“Sou muito tímida. Passo a maior parte do tempo a observar as outras pessoas, a ouvi-las, a absorver a realidade”, dizia Polly Jean Harvey à VISÃO em 2004, por alturas da edição do seu álbum Uh Huh Her. A música britânica nunca foi muito conhecida pelo gosto por entrevistas ou por elaborar muito sobre o seu trabalho. Mas essa frase antiga pode iluminar o novo disco de PJ Harvey (assim como o anterior, Let England Shake, a que este está muito ligado). Afinal, The Hope Six Demolition Project parte de viagens que mais não foram do que pontos de partida para “absorver a realidade”. Com o fotojornalista irlandês Seamus Murphy, Harvey esteve no Afeganistão, no Kosovo e em Washington DC e arredores. O disco revela-nos instantes, às vezes muito visuais, dessas deambulações (um exemplo entre muitos, em The Wheel: “A revolving whell of metal chairs/ hung on chains squealing// Four little children flying out/ a blind man sings in Arabic”) e há mesmo gravações do ambiente sonoro desses lugares (em Dollar, Dollar, por exemplo). Mas há também uma leitura pessoal sobre um mundo de desesperos vários, desilusões, contradições, tristes ironias. Este álbum é um gesto político, mas nada óbvio: nunca há, afinal, intenções claras nestas palavras, muito menos assomos panfletários. É uma viagem, com um lirismo muitas vezes inquietante, aos nossos dias – com a palavra “guerra” a pairar por todo o lado, mesmo (ou sobretudo) quando não é dita. O disco anterior, Let England Shake (2011), recorde-se, recuava às memórias e ecos da Primeira Guerra Mundial.
Musicalmente, PJ Harvey volta a contar com o velho parceiro John Parish na produção (a que se juntou outro produtor: Flood) e com o talento de Mick Harvey (ex-Bad Seeds) nos teclados.
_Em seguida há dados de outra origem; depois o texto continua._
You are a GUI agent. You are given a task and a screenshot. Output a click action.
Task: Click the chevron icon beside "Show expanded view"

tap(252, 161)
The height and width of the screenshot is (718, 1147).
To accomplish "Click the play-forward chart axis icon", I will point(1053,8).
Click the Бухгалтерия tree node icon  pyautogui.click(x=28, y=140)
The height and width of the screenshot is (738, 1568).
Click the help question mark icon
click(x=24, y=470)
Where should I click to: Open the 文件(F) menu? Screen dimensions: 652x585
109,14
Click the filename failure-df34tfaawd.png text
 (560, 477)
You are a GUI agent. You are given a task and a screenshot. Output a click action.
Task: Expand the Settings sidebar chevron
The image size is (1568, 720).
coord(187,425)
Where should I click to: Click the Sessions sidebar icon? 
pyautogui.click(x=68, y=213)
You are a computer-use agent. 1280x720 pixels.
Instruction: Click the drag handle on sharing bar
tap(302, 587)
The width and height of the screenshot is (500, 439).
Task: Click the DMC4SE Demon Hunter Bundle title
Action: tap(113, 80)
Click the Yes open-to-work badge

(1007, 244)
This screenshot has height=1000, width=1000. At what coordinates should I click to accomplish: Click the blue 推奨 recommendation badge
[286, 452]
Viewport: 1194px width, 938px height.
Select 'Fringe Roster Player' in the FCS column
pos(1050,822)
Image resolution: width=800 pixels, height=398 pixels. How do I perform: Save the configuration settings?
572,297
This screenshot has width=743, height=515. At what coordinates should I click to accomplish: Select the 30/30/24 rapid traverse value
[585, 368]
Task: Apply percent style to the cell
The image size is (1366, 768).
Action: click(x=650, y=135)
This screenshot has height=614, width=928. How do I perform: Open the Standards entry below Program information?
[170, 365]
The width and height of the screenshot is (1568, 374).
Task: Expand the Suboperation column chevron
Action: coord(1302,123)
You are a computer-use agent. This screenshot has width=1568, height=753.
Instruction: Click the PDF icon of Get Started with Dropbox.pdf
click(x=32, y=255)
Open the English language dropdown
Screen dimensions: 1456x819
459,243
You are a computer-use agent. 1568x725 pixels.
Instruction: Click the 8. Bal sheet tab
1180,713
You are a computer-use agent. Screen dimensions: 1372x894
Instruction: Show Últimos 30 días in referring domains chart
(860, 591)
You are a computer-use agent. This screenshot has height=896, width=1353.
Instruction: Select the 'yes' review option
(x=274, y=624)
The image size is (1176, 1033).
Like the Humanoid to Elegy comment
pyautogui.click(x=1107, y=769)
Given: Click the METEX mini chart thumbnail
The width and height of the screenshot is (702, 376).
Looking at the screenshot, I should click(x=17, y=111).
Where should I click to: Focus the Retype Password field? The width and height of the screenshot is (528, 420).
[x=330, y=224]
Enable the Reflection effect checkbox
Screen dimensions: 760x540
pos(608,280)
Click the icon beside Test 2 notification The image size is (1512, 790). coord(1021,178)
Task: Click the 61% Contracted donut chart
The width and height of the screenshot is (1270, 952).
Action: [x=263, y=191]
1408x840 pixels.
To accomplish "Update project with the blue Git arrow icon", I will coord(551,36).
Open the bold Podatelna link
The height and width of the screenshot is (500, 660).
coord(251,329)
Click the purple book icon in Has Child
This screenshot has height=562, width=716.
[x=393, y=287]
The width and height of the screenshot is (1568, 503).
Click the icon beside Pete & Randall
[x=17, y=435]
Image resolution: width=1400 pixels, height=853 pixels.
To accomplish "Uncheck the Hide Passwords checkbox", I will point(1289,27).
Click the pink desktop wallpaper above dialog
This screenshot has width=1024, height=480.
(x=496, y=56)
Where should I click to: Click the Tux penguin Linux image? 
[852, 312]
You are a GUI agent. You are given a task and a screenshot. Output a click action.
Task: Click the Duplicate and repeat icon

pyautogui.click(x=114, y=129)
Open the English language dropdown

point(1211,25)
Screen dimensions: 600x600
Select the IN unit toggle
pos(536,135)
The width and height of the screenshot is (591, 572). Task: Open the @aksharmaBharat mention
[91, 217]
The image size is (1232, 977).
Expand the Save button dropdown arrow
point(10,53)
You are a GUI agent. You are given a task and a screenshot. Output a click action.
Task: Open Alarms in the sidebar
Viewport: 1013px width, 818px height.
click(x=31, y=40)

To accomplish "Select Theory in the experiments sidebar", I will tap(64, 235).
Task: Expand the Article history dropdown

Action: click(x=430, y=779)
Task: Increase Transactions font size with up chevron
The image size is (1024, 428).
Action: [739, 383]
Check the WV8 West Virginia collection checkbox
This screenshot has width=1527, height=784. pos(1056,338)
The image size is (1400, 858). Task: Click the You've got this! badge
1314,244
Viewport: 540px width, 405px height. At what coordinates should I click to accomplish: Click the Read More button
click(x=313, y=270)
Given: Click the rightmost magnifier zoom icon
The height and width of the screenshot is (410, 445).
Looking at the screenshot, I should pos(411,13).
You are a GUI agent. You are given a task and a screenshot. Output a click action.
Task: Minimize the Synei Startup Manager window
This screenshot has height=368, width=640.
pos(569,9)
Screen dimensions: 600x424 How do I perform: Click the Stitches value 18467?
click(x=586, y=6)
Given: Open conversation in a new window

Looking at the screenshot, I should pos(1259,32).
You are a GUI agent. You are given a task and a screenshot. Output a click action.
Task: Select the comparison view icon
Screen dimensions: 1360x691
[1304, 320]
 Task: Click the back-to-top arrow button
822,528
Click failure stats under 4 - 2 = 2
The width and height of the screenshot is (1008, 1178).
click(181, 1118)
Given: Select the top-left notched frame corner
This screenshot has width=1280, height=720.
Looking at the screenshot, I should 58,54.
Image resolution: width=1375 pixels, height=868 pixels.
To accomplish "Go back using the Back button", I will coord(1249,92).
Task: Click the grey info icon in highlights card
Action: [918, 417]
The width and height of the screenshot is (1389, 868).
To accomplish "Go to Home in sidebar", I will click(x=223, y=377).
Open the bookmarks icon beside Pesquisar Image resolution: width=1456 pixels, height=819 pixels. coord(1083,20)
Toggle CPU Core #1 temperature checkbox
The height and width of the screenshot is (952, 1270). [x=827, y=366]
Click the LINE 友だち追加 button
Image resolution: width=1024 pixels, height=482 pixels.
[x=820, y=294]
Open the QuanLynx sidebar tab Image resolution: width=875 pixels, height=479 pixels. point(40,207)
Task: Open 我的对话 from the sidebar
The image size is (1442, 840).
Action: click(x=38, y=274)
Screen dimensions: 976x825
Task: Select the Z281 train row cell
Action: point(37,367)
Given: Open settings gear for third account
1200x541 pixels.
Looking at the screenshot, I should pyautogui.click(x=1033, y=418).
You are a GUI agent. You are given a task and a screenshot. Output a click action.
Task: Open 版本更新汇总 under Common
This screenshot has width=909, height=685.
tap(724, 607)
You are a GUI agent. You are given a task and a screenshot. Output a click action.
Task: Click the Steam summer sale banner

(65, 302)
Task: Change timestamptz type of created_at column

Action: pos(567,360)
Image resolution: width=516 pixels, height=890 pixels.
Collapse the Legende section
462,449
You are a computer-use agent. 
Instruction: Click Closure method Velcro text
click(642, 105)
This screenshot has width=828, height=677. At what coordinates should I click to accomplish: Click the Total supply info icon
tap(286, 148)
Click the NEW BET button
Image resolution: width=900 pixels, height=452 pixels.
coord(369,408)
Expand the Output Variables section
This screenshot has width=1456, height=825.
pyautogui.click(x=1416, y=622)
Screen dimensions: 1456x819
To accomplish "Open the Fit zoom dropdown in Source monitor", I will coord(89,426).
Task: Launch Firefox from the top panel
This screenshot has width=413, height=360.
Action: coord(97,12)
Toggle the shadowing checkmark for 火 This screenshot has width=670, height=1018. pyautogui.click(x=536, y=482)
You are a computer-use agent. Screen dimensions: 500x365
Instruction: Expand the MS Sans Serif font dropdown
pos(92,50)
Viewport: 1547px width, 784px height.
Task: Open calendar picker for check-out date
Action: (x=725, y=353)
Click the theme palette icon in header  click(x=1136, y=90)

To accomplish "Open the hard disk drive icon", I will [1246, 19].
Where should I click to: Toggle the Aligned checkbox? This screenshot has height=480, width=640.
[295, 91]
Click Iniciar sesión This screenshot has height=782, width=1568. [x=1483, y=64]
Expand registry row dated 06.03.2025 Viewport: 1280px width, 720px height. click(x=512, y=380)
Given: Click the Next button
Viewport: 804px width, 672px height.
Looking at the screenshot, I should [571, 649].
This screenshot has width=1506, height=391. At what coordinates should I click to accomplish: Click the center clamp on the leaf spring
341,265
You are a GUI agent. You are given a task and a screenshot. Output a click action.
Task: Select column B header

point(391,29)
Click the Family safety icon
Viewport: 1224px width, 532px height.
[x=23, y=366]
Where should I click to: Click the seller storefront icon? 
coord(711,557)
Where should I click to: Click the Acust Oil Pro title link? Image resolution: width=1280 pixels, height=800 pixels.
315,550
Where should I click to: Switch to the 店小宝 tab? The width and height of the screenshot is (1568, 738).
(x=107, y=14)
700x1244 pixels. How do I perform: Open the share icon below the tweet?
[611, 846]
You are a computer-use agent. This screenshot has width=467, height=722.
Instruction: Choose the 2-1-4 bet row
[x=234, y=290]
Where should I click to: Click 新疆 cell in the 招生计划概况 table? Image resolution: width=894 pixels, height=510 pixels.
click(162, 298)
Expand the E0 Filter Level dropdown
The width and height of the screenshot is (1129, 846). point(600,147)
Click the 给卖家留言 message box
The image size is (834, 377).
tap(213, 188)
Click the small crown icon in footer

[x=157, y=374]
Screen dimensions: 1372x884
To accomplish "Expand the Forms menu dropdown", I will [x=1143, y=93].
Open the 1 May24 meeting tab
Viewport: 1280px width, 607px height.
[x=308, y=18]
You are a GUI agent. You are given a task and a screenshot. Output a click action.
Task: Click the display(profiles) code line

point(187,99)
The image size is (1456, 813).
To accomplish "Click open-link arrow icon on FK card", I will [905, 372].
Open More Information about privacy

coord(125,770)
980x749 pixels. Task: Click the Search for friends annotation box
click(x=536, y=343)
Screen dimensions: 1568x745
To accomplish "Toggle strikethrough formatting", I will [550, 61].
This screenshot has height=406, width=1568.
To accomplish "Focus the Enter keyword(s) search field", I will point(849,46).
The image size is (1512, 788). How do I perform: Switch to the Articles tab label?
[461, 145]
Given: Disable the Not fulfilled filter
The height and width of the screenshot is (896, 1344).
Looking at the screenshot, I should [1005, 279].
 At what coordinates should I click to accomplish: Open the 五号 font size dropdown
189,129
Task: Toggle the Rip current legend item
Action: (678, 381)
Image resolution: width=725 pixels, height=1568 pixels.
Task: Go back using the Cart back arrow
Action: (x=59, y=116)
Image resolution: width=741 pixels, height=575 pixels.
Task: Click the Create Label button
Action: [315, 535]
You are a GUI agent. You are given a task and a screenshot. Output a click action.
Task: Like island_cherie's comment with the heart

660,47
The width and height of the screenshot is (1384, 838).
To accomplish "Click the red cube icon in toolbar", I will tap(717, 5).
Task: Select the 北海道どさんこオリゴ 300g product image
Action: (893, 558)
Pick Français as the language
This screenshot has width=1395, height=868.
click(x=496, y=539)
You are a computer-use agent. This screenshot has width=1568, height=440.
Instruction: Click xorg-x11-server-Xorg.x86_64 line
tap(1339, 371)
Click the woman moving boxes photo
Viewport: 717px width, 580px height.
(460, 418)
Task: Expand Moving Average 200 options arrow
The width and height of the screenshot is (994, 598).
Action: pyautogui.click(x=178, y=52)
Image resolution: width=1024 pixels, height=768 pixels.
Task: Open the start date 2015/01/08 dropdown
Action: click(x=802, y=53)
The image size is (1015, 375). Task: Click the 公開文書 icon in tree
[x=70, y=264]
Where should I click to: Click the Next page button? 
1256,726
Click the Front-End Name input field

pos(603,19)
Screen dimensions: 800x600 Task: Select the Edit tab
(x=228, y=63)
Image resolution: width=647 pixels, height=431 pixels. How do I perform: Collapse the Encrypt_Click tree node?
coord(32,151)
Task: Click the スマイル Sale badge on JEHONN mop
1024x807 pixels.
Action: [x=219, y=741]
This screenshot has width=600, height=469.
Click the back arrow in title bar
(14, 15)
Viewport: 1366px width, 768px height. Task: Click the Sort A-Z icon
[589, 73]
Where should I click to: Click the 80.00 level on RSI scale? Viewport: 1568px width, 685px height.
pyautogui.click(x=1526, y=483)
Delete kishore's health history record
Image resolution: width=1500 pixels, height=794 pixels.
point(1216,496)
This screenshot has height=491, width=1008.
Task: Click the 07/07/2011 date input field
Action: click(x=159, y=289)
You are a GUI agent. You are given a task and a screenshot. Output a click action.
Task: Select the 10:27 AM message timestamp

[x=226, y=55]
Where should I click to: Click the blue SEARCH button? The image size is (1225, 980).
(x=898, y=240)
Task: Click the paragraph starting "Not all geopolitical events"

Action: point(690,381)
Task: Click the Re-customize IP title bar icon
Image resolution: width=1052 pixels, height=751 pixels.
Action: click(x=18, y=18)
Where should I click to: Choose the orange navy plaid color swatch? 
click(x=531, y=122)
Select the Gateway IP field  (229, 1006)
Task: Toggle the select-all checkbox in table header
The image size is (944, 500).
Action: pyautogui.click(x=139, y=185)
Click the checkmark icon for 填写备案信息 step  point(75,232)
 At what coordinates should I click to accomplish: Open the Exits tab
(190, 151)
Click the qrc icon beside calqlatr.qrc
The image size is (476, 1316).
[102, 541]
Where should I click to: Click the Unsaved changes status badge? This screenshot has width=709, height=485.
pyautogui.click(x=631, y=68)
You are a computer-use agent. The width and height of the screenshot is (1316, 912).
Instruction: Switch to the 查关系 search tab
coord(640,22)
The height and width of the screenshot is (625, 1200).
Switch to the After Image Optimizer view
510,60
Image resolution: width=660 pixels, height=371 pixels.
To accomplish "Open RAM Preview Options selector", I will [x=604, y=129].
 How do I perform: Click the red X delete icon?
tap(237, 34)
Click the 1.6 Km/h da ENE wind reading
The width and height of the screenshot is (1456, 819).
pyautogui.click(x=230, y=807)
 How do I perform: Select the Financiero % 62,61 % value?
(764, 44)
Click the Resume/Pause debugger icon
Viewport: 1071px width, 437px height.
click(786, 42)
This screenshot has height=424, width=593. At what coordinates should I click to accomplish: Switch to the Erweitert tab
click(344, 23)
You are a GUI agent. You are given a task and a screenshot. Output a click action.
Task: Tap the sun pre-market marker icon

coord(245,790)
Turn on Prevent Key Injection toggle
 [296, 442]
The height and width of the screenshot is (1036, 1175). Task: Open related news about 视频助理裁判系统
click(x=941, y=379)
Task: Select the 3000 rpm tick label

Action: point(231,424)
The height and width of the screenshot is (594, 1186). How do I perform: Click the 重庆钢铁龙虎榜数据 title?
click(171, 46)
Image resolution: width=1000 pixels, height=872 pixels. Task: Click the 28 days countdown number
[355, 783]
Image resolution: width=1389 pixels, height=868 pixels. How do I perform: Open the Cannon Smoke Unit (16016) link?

Mais uma vez, este não é um disco da rocker que se anunciou no início dos anos 90, antes uma obra de arte com várias dimensões (rock também, claro; Patti Smith anda por aqui…) a que se vai acedendo a cada nova audição.
Algumas sessões da gravação de The Hope Six Demolition Project foram abertas ao público, que, sem ser visto, podia ver e ouvir os músicos trabalhar através de um vidro na Somerset House, em Londres: uma observadora observada.